REQUIRED WORK
State how many lines in the items below contain the word "Expand". Reply with the number alone.

MATERIAL SHOWN

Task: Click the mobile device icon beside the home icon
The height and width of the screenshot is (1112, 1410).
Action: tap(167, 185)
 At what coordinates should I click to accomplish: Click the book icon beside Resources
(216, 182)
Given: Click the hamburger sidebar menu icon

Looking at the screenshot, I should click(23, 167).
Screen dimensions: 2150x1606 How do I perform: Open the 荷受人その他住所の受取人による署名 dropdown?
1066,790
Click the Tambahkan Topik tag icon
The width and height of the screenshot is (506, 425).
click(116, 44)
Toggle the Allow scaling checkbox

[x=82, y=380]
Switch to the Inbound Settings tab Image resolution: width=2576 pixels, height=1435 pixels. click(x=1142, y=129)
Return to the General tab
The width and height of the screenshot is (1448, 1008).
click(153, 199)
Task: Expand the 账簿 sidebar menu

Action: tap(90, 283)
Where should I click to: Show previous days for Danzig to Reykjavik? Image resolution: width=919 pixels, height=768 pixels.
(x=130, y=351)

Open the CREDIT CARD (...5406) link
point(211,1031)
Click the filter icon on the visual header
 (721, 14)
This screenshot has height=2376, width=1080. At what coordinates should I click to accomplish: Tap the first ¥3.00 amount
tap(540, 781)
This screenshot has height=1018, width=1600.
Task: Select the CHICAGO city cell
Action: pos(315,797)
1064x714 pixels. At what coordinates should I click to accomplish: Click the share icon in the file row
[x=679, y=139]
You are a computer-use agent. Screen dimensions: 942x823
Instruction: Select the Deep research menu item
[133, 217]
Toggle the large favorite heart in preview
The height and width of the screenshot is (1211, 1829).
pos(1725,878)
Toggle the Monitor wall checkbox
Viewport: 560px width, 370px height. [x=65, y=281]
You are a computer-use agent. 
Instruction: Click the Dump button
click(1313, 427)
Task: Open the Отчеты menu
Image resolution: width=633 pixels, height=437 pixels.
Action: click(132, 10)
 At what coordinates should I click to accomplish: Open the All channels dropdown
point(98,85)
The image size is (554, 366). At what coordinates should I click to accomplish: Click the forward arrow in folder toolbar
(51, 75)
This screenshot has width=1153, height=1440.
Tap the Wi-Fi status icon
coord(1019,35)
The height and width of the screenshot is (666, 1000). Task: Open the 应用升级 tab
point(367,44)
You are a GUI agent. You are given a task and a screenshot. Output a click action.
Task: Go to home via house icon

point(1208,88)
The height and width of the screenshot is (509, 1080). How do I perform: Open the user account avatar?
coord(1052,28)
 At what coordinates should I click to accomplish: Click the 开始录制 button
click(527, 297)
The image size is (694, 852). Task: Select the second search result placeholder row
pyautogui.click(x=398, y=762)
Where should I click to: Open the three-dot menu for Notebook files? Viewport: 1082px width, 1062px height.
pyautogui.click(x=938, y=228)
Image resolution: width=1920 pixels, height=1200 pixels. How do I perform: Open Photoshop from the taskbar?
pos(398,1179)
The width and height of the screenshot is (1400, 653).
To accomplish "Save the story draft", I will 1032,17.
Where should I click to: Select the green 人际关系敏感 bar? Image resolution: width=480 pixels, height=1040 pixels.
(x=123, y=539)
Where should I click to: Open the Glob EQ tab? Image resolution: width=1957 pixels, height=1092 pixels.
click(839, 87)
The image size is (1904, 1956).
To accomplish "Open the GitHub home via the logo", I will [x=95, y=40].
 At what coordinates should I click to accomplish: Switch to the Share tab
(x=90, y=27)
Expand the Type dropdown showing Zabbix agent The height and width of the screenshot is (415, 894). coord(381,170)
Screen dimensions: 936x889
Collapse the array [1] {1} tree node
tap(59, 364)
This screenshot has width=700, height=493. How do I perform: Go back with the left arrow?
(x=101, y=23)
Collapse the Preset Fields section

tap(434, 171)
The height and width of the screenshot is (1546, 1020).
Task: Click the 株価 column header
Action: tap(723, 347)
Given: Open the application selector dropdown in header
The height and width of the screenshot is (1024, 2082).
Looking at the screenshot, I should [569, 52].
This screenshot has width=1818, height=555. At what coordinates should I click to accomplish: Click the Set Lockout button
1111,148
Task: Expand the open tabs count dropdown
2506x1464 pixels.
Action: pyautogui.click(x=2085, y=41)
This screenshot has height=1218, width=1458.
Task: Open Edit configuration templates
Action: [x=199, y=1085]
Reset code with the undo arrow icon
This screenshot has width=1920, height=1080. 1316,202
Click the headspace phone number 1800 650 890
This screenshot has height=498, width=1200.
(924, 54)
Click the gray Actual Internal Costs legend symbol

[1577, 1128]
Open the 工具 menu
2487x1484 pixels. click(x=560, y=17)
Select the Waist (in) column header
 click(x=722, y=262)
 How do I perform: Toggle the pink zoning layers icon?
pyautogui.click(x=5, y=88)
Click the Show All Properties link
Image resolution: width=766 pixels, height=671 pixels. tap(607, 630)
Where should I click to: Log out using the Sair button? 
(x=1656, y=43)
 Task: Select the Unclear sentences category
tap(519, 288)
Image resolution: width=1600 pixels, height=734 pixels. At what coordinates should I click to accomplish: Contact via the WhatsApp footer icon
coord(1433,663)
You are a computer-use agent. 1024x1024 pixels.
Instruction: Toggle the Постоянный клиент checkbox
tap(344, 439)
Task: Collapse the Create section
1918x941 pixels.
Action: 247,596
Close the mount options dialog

WRITTEN REPLY
3